START GIVEN RECORDS
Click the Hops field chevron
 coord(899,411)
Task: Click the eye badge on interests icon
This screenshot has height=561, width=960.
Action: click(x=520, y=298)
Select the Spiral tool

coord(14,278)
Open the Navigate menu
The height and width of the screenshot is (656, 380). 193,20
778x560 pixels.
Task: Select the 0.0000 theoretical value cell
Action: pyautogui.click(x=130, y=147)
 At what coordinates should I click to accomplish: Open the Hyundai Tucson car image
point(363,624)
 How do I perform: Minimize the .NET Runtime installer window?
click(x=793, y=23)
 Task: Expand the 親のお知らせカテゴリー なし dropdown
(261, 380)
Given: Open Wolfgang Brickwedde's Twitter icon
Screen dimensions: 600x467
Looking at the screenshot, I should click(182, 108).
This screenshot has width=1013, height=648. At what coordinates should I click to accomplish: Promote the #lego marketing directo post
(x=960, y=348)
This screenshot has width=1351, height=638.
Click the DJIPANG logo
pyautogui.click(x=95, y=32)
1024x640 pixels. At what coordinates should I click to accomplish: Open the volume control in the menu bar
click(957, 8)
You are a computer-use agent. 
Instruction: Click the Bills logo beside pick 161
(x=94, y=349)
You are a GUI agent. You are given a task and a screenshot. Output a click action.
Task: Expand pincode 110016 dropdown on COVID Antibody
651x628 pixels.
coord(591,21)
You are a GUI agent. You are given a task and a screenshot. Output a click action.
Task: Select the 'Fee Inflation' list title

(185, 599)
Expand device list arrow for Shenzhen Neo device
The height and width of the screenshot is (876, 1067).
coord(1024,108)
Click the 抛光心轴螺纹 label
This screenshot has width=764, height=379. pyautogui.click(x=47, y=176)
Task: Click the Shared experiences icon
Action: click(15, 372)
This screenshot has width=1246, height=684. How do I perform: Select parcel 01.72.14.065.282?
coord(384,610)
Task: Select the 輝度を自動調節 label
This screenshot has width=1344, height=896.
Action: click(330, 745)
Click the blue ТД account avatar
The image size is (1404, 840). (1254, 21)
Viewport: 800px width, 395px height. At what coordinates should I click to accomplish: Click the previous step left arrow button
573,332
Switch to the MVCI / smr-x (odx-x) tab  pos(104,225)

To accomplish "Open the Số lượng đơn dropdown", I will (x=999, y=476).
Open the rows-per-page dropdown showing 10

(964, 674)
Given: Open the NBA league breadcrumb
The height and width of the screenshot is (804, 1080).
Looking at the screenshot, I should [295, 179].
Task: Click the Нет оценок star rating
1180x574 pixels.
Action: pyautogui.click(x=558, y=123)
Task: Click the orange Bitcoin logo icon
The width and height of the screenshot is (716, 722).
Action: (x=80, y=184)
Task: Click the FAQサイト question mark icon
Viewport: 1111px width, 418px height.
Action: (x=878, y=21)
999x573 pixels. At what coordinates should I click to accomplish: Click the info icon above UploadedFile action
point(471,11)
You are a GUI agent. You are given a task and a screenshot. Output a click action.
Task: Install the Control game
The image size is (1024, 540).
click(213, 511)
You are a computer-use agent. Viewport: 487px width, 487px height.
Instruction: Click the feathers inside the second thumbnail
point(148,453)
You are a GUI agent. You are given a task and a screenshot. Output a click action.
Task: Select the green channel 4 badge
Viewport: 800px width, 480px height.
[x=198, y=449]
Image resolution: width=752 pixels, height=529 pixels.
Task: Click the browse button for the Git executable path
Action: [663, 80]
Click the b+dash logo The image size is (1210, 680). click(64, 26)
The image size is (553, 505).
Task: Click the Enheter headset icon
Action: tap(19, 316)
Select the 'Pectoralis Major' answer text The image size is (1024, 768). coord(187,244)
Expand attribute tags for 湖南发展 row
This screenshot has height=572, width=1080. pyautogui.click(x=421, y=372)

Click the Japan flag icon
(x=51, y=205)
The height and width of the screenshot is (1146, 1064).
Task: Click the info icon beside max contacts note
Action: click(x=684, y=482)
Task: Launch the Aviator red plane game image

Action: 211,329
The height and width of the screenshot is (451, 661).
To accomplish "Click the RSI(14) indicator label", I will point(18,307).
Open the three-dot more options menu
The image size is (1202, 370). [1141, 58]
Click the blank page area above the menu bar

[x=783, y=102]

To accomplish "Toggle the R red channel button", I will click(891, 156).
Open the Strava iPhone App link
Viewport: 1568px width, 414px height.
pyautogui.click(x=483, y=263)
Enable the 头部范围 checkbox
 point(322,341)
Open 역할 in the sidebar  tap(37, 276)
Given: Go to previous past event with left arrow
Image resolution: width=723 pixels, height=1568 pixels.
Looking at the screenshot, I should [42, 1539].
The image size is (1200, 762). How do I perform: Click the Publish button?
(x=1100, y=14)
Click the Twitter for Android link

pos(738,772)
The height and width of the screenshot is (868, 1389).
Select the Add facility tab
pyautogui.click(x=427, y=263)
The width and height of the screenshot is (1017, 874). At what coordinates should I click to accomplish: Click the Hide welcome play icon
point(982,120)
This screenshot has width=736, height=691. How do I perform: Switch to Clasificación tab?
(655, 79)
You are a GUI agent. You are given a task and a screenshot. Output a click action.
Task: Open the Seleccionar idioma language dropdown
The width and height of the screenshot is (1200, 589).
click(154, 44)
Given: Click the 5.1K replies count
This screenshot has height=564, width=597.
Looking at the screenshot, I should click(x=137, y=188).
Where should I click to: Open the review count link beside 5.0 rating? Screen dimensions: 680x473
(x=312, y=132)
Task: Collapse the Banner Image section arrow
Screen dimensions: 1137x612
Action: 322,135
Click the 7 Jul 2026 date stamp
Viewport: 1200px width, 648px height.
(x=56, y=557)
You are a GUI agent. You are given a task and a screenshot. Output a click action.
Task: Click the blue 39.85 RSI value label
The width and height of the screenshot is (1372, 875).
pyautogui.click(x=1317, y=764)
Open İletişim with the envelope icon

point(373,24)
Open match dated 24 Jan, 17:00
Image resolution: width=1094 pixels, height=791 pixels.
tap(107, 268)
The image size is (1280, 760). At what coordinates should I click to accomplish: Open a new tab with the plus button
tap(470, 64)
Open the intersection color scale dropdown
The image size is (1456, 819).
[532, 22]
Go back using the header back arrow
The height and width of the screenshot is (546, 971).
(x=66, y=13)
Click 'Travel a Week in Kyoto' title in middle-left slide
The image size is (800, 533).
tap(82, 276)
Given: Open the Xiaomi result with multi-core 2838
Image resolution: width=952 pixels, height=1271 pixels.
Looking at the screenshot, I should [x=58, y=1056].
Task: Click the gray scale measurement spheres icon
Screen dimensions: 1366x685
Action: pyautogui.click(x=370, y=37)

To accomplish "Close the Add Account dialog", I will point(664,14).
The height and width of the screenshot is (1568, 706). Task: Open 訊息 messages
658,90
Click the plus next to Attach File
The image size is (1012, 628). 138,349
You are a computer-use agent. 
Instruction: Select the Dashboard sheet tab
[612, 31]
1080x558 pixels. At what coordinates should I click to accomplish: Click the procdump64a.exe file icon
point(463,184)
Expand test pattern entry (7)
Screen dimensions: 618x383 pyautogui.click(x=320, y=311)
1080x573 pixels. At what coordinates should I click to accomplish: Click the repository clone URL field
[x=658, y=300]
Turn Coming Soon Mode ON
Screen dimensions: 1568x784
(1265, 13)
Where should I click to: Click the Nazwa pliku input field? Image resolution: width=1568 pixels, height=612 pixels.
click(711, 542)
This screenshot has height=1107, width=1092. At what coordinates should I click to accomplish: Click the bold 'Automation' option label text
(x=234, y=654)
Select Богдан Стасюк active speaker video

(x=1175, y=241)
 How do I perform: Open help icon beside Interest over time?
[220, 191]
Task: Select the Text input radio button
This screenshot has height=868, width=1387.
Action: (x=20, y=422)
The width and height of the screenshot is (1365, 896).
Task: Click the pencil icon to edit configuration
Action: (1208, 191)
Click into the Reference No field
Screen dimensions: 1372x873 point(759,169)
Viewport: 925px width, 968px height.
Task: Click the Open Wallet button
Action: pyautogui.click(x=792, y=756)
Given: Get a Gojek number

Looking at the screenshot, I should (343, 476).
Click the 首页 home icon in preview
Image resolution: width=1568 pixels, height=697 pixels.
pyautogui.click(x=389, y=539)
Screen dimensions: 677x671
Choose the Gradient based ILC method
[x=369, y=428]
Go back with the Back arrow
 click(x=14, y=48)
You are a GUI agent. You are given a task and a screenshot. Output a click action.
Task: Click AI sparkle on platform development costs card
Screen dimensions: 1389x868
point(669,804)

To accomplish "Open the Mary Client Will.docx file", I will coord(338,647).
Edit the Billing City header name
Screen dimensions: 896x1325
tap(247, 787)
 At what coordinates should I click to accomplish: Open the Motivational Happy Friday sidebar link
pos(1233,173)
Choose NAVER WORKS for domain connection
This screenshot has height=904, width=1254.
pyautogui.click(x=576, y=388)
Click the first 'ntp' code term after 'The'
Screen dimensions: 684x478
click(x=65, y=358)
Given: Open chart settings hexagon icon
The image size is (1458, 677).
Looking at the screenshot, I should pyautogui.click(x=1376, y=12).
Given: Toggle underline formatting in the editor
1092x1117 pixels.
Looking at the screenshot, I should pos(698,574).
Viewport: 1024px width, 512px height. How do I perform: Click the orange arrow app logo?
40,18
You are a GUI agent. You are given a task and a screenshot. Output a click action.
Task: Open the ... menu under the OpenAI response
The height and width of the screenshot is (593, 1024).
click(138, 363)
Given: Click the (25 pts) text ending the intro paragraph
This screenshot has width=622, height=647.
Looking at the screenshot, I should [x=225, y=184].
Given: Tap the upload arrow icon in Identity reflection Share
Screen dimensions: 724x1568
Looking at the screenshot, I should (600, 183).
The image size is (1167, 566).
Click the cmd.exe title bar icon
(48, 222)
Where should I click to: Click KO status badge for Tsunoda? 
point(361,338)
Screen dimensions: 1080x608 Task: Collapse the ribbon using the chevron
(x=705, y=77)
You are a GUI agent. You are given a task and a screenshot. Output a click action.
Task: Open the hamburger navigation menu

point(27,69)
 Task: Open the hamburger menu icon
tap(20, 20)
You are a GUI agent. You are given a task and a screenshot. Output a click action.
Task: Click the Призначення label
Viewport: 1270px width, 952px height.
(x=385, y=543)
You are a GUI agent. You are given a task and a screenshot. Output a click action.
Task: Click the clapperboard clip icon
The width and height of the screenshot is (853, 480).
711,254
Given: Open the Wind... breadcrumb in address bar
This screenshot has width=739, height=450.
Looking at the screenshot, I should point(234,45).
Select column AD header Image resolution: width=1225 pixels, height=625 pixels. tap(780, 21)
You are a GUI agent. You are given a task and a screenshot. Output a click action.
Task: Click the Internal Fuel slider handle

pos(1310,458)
END GIVEN RECORDS
▶ [WHAT THIS TASK INVOLVES] In the listing above, find the line holding "The width and height of the screenshot is (716, 722)." and the line holding "Task: Select the green channel 4 badge", then output those two lines and every line between them exactly.

▶ [SOLUTION FOR THIS PROBLEM]
The width and height of the screenshot is (716, 722).
Action: (x=80, y=184)
Task: Click the FAQサイト question mark icon
Viewport: 1111px width, 418px height.
Action: (x=878, y=21)
999x573 pixels. At what coordinates should I click to accomplish: Click the info icon above UploadedFile action
point(471,11)
You are a GUI agent. You are given a task and a screenshot. Output a click action.
Task: Install the Control game
The image size is (1024, 540).
click(213, 511)
You are a computer-use agent. Viewport: 487px width, 487px height.
Instruction: Click the feathers inside the second thumbnail
point(148,453)
You are a GUI agent. You are given a task and a screenshot. Output a click action.
Task: Select the green channel 4 badge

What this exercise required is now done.